As attention-grabbing as this sounds, the report is not really news to anyone who has followed the case of Nira Schwartz and the U.S. government versus TRW and Boeing.

Schwartz, a scientist and computer expert, was hired in 1995 by TRW to test the key component of the missile defense system: the ability of our missiles to discriminate between incoming enemy warheads and harmless decoys. She soon discovered that the technology being used was fatally flawed. Alarmed by her findings, she approached her boss and insisted that TRW reveal the problem to the Pentagon. The company responded by firing her.

Two months later, Schwartz sued TRW under the False Claims Act, asserting that the defense contractor had knowingly defrauded the American people. The lawsuit is now in the discovery stage. In the six years it has taken the case to work its way through a legal maze, ongoing tests, including the $100-million debacle highlighted in the GAO report, have only confirmed Schwartz's findings.

By any yardstick, this is a shocking story, affecting both our national security and the nation's fiscal health. According to a recent estimate by the Congressional Budget Office, the price tag for a missile defense system would be more than $230 billion. Worse, by sacrificing the Antiballistic Missile Treaty on the altar of a missile defense shield that has been proved not to work, we are ushering in a new era of nuclear proliferation that will make the world a far more dangerous place.

Rep. Howard L. Berman (D-Mission Hills), who requested the GAO report on TRW, makes it clear that he has no "theological problem" with a missile defense shield.
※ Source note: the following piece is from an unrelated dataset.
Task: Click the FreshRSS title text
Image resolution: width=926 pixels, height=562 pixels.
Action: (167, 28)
"If you can prove to me," he said, "that we can build a system capable of intercepting missiles from rogue nations, and that it will not bring with it the consequence of restarting an arms race, then I'm open to it. But the report raises way too many questions about concealment and fundamental flaws in the technology."

It's not like the information about test failures and fraud has been flying under the radar. After a judge finally unsealed Schwartz's suit, the story ended up on the front page of the New York Times in March 2000, followed by a Dan Rather interview with Schwartz on CBS.
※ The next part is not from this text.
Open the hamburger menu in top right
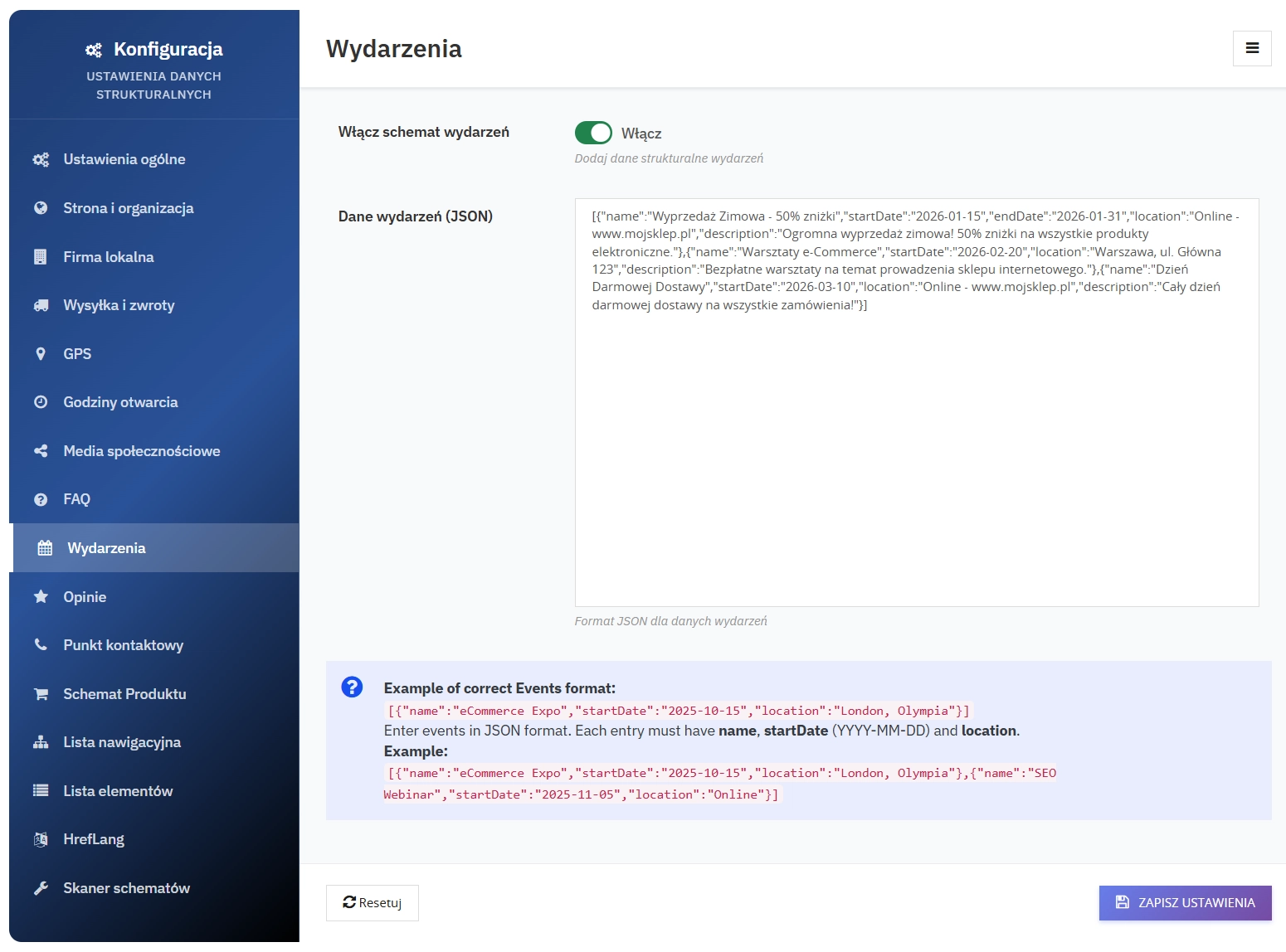 click(x=1252, y=48)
So the question becomes: What will it take for this story to penetrate Washington's defenses against critical information affecting national policy?
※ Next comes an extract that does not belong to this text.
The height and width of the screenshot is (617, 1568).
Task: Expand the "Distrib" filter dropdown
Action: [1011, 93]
"The government's system of checks and balances has badly failed at every level throughout this process," said Ted Postol an MIT missile defense expert. "What it's going to take now is stirring the public imagination and outrage."

Perhaps it will take dramatizing Schwartz's story and turning her into the Erin Brockovich of the nuclear arms debate.

It can be difficult to picture Schwartz as the heroine in a David versus Goliath struggle. She speaks haltingly in a soft, thickly accented voice (she emigrated from Israel in 1984). But as she tells her story, it is clear that this is a woman on a moral mission.

"We've wasted a decade and billions of dollars," she said, "in a quest for a missile defense shield based on a technology that will never work."

Her commitment to exposing the truth has come at a high price. A gifted scientist with a PhD in physics and engineering and the holder of 24 U.S. patents, Schwartz has found herself effectively blackballed since filing her suit, unable to land a job in her field despite having sent out more than 300 resumes.

It's a disturbing precedent, especially given the Bush administration's obsession with secrecy and our elected representatives' unwillingness to take on a popular wartime president.

In this kind of political climate, we need courageous whistle-blowers like Schwartz more than ever. Schwartz is "like a 21st century Paul Revere who is warning that this fundamentally flawed technology will not protect the American people," said Rep. Ed Markey (D-Mass.), who has requested a congressional hearing on this issue.